Our findings demonstrated that the micro-CT approach used in this study can be utilized for diagnosis in clinical settings. The equipment facilitated the collection of accurate data, as well as a rapid image processing time and reconstruction time (approximately 1 minute). Because the micro-CT device allows for reconstruction of images derived from slice image data with pixel sizes ranging from 120 μm2 to 150 μm2, the images are precise, and objects are very clear in comparison to those from conventional CT. The same performance has also been achieved with the imaging of laboratory animals. [10,12,13] While the bone structure and detailed morphological aspects of teeth in rabbits have been difficult to visualize with conventional CT, which is designed for humans, because of the inherently small size of the rabbits’ skull and teeth they are clearly depicted by micro-CT.
In this study, we attempted to compare the diagnostic utility of 2D and 3D images. 2D images allowed for a comparative study of the length, thickness, and curvature angles of teeth via numerical evaluations. These data were obtained by conducting imaging only once, minimizing the animals’ exposure to radiation. However, osteolysis and bone hyperplasia were difficult to identify with 2D imaging, hence we also utilized 3D images.
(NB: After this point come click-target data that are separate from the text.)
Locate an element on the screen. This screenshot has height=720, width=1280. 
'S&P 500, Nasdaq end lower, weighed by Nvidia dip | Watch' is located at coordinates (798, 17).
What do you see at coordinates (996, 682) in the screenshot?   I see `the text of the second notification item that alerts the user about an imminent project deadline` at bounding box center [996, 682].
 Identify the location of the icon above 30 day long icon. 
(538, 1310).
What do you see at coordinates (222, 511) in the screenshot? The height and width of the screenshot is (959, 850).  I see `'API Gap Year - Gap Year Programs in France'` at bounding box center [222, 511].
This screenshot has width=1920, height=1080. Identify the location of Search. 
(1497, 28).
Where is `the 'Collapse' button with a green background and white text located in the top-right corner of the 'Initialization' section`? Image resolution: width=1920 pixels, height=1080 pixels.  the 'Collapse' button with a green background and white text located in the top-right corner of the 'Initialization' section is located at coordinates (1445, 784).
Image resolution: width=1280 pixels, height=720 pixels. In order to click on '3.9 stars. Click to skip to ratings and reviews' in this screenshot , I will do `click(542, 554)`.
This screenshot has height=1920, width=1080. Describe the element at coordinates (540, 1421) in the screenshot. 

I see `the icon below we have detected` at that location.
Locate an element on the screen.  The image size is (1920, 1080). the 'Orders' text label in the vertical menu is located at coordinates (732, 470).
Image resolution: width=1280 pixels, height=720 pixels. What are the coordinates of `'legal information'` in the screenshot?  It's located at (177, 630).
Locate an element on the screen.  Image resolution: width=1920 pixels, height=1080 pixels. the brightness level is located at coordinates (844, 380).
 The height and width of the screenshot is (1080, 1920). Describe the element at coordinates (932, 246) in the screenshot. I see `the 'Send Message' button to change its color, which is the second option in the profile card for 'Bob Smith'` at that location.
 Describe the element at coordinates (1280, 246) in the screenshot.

Another advantage of this device is that the images generated are digitally processed in conjunction with every CT scan; consequently, they can be rotated in three dimensions, facilitating an enhanced understanding of the physical presentation of diseases or abnormalities evident in the images.
The excellent imaging capability of micro-CT allowed for the visualization of pathological images associated with diseases specific to rabbits. In the evaluation of each of the individual sites investigated, 2D images enabled the assessment of dentition in the X, Y, and Z-axes on a planar surface, and 3D images enabled the assessment of 3D structure. Thus, the advantages of the micro-CT scanning include the following: (1) Overall assessment of dentition and occlusion, and evaluation of the morphology of the upper and lower jaw, as well as abnormalities in terms of their length and angle (including abnormal angulation against the maxilla/mandible, which can worsen as the teeth continuously grow). (2) Evaluation of deformity, excessive length, and occlusion in the clinical crown. (3) Correlation between the alveolar bone and excessive elongation in the dental apices or deformities of the dental apices. (4) Changes in resorption due to bacterial infection of the dental apex, proliferative changes, fracture-related deformities, and occlusal changes in the upper and lower jaw. Furthermore, the changes identified included dental, skeletal, anatomical, and pathological abnormalities, excessive elongation, and internal and external deviation of the orientations of upper and lower jaw molars, which were difficult to detect by radiography.
The device described in this study allowed for comprehensive assessments via clear imaging of lesions such as those associated with changes in the dental apices and alveolar bones in a variety of disease contexts, including animals with chronic severe diseases. These evaluations can result in more accurate prognoses. The clear image data obtained via micro-CT facilitated the provision of informative explanations to the owners, and was extremely useful with regard to obtaining informed consent for subsequent procedures. Furthermore, the data obtained from the imaging device was useful for educating the owners about the importance of conducting routine monitoring for changes such as a refusal to eat food, spilling of food, reduced amount of stool, drooling, and nasal discharge .
According to Brodbelt et al. , the incidence rates of anesthetic and sedation-related death in healthy animals were 0.05% in dogs, 0.11% in cats, and 0.73% in rabbits. These increased to 1.33%, 1.40%, and 7.37%, respectively, in diseased animals. With regard to rabbits, it has been found that they usually remain still and calm when a net is placed over them in the manner shown in Figure 1. It was possible to acquire most of the images in this study without anesthesia. It was also possible to apply this method to rabbits with reduced cardiopulmonary function and respiratory function, for which death due to anesthesia was a distinct possibility. Also, the methods used were effective in cases where the owner agreed to CT image diagnosis but not anesthesia. Since the risk of adverse events related to anesthesia and sedation is increased in sick rabbits, it is considered an advantage that images could be acquired without anesthesia.
While dental diseases in rabbits develop gradually, we have diagnosed cases in which a failure to treat the condition during the acute phase caused the animal’s condition to deteriorate severely. To avoid such cases, the diagnosis needs to be made as early as possible. The positioning device described in this study is useful to this end, as it can be used to conduct diagnostic procedures while avoiding the risks associated with the use of anesthetics during endoscopic examination of the rabbit’s deep and narrow oral cavity.